Some of the most chutxpahdic flourishes were positively endearing. The Parable of the Sons Canvassing in Sedgefield (taken, you assume, from the Apocrypha) was a classic of the kind, moving smoothly from the self-deprecatory (the householder telling Euan how awful his Dad is) to the self-justifying (householder later consoling Nicky that he didn't mean a word of it). Disguised as an expression of love for the British people, the true moral of this was that beneath their ritualistically stated contempt, the British public love him in a way they won't fully recognise until he is gone.

Many claims were plain daft. "Not a day goes by, or an hour in the day," said the man who has so resolutely eschewed Mrs Thatcher's precedent of sending a handwritten letter of condolence to the family of every soldier killed in action, in which he doesn't think reflect on British troops in war zones.
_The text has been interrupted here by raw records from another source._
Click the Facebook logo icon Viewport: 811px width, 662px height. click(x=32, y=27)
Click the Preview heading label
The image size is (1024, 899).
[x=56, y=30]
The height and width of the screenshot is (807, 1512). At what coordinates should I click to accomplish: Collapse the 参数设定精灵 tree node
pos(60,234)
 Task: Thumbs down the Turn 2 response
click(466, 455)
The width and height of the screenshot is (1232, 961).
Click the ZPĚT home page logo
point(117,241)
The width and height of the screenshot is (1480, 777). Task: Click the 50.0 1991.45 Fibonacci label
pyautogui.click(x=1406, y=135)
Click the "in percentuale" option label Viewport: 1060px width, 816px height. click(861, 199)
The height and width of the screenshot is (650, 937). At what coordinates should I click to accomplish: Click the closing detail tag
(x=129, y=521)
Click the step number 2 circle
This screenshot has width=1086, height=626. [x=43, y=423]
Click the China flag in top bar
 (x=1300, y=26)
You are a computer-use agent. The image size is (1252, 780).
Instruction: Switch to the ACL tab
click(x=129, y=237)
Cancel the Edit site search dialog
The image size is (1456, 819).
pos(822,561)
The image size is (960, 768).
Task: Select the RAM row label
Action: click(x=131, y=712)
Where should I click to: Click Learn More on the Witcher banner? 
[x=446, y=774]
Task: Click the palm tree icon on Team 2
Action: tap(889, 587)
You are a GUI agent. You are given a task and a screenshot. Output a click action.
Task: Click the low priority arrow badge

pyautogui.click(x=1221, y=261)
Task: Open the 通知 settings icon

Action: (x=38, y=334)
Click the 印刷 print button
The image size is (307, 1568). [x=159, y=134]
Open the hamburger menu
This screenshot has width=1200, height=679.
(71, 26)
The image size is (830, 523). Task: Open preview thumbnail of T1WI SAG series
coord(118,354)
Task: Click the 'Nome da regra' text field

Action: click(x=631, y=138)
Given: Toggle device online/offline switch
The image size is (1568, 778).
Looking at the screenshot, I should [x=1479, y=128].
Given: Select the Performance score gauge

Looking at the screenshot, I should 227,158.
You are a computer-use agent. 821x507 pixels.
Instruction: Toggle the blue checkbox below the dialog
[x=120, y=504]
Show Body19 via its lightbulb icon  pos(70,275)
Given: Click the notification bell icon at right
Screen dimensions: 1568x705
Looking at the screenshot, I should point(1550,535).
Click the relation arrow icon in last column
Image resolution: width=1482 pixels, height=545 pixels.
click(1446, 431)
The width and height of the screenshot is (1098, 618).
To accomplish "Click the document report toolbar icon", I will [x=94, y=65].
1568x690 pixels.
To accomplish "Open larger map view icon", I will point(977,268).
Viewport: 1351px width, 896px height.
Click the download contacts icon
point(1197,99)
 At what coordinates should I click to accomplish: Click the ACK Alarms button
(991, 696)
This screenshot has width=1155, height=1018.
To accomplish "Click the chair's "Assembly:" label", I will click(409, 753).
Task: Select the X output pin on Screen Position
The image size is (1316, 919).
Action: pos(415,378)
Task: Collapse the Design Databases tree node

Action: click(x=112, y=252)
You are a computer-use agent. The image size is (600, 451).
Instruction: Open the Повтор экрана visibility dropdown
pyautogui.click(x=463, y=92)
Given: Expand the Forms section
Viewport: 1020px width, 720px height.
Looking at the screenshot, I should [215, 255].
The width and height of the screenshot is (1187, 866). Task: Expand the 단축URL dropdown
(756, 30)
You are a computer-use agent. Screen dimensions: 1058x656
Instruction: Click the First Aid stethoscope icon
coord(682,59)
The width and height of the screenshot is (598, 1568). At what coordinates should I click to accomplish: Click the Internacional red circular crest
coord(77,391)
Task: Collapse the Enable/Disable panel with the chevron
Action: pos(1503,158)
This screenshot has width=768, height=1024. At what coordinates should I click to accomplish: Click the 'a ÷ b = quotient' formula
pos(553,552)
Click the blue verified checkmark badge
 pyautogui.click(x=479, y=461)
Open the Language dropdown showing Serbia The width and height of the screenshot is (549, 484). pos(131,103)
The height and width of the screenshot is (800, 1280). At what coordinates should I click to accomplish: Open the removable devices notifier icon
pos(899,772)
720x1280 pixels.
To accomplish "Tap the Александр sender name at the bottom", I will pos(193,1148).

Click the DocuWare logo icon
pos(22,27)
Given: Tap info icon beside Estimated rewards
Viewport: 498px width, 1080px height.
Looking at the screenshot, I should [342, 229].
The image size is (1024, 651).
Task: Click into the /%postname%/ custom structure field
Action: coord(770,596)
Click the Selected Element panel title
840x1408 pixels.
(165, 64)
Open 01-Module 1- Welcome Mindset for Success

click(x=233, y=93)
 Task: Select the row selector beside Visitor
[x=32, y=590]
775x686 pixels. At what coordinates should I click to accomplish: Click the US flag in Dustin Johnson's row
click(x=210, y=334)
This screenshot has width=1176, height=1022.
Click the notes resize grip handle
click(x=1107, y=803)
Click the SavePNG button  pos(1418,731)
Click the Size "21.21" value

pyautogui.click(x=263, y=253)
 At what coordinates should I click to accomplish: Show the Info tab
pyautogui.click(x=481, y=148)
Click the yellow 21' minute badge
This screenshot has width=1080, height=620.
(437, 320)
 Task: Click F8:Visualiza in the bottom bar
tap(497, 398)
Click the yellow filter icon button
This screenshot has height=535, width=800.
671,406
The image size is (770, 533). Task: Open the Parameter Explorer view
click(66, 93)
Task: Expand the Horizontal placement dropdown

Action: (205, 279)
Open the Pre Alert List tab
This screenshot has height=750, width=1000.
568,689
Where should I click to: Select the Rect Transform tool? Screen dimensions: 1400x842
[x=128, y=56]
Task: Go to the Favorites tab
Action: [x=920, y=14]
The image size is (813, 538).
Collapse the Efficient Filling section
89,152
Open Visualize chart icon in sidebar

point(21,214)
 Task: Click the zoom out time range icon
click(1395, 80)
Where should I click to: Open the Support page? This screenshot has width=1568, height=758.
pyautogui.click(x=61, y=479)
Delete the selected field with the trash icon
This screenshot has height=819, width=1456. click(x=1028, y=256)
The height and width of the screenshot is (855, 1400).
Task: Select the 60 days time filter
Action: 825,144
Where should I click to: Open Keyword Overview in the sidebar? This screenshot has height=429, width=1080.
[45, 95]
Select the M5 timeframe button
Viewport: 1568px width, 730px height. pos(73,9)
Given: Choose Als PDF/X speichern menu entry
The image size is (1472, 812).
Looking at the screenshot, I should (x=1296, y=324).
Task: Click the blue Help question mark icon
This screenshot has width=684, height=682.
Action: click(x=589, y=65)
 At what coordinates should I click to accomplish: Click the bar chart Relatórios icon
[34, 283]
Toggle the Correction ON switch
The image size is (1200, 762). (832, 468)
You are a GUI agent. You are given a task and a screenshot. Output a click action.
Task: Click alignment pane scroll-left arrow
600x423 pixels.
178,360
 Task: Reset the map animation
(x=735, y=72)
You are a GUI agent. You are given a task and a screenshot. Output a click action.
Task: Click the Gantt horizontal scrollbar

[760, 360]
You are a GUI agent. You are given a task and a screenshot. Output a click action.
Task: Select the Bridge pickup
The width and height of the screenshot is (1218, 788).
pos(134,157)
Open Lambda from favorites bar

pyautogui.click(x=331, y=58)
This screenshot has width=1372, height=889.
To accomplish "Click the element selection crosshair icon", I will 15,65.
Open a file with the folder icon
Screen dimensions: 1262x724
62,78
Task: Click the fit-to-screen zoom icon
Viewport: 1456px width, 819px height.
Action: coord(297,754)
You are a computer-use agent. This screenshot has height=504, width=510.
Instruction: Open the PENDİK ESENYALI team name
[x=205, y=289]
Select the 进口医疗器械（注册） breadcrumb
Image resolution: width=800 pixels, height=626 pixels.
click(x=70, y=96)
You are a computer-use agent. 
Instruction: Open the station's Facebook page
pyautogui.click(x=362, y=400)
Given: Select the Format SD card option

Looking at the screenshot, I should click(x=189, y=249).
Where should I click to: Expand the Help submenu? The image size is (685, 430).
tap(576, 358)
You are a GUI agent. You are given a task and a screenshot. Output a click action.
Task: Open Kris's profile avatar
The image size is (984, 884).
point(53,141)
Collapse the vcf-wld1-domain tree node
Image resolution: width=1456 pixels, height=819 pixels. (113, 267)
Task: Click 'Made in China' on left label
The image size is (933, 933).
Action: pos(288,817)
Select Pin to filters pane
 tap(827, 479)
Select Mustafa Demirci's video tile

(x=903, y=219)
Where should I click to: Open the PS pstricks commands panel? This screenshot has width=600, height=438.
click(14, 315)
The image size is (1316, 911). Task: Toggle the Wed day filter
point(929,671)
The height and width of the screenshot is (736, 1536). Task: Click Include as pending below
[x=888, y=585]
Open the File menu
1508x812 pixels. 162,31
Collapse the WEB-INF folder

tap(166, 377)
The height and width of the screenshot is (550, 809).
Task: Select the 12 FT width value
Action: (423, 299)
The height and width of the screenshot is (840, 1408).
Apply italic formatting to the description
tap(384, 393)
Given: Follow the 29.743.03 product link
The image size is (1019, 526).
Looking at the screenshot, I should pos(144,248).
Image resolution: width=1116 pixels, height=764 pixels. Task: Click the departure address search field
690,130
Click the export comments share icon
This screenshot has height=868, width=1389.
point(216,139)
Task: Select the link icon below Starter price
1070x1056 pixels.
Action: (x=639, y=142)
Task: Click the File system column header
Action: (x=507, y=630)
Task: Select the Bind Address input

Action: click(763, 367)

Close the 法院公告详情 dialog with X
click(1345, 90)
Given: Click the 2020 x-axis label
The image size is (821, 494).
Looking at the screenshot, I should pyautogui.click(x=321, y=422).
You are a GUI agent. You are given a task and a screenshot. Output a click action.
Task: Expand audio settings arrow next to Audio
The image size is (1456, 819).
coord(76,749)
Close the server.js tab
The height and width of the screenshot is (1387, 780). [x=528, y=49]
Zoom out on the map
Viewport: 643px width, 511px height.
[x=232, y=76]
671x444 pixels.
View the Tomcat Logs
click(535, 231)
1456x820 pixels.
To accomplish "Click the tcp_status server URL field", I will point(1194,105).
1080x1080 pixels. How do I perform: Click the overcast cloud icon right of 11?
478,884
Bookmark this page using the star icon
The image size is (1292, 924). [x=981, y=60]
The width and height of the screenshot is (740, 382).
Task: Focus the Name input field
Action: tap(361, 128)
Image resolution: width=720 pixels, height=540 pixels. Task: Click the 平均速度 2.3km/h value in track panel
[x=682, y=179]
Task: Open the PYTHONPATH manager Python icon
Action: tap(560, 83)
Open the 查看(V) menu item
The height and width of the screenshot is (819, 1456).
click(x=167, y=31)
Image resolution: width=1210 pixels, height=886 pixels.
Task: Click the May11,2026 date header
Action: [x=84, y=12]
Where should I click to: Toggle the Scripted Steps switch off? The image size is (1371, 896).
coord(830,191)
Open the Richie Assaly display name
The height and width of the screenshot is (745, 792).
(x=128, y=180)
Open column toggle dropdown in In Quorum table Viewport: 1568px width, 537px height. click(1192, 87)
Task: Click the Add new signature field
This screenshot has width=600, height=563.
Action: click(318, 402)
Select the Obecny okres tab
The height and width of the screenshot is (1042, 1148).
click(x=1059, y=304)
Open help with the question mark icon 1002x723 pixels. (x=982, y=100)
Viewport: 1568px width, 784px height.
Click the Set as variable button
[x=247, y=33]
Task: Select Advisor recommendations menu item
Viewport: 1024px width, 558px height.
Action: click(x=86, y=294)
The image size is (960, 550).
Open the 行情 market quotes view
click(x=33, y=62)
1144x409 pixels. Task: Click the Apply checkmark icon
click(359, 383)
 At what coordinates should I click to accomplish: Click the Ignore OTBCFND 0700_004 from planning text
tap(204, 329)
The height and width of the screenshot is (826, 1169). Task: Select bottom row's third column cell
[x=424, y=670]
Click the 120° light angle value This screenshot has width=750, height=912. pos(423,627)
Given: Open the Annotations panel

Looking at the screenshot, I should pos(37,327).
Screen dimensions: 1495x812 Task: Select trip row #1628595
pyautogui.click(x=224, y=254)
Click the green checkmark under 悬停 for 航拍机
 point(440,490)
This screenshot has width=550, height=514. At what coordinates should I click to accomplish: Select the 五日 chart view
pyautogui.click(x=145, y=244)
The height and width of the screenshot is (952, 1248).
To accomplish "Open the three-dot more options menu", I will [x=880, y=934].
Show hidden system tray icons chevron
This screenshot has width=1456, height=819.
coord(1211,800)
As for "I love this party," about that fiction nothing further need be said.

And others still, so pleasing to the ear, are nauseating to the eye, none more so than the insistence that his adventurism abroad has done nothing to imperil British lives at home. Here, once again, one has little choice but to fall back on the catch-all sociopath defence that he believed it during the act of intoning it.

Examining the text, every other line belongs in the realm of fantasy and delusion - the notion that no one foresaw the depletion of our natural energy reserves in the prehistoric age of 1997, at the trivial end; and, at the other extreme, the tragicomic assertion that he will use his remaining days to bring peace and goodwill to the Middle East.

If he believes that, then Mr Blair is simply, as some of us have argued for years, raving mad. And yet, for all the inherent lunacy of making such a pledge, those who heard it - grizzled old political hacks along with the delegates with their beatific smiles - yielded to his rhetoric more pliantly than ever. Why should such an unparalleled election champ go at all, they asked, forgetting that he wouldn't have won at all in 2005 had he not begged the brutally sidelined Gordon Brown to come back and rescue him; and that even then his working majority was secured with a wretched 36 per cent of the popular vote on a very low turnout.

All that was lost in the mass hypnotic trance he created in the conference hall on Tuesday, and so meltingly warm was the reaction that you may be sure that his more fanciful disciples are even now musing as to how his retirement might, like so many pledges before it, be nimbly sidestepped.

The only way I can imagine it, on a precedent set by Francis Urquhart, is if Gordon Brown were assassinated in a "terrorist atrocity". This scenario assumes a level of competence from our security services that probably flatters them, but suppose Gordon was taken out by an alleged suicide bomber. Then, making the ultimate self-sacrifice in a national crisis, Blair could make another positively final conference appearance, after the fashion of Barbra Streisand's annual farewell tour, next year.

In that event, he would unquestionably inform the 2007 Labour conference that he agreed to stay on, with great reluctance, only "because it's what Gordon would have wanted". And the funny, terrifying thing about the man, his madness and the supreme brilliance of his rhetoric is that, in the moment of him saying it, not only Tony Blair but the rest of us would believe it.